- TASK -
Looking at the records below, count how many lines contain the string "icon". Give that number alone.

- DATA EXCERPTS -

________

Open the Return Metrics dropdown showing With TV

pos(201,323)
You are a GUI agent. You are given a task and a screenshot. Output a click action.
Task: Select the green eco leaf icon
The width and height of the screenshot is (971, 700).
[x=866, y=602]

________

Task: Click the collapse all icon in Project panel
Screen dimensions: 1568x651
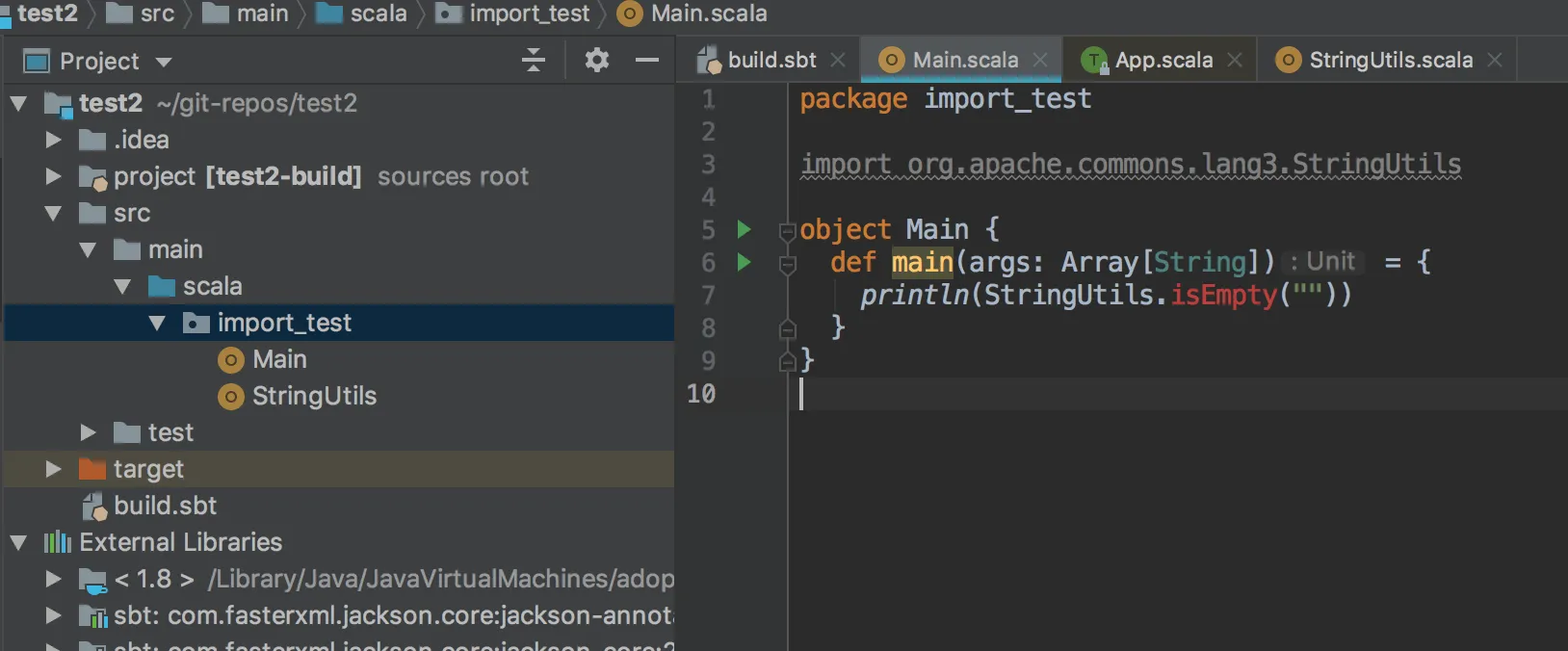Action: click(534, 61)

________

- OUTPUT FOR THIS TASK -
2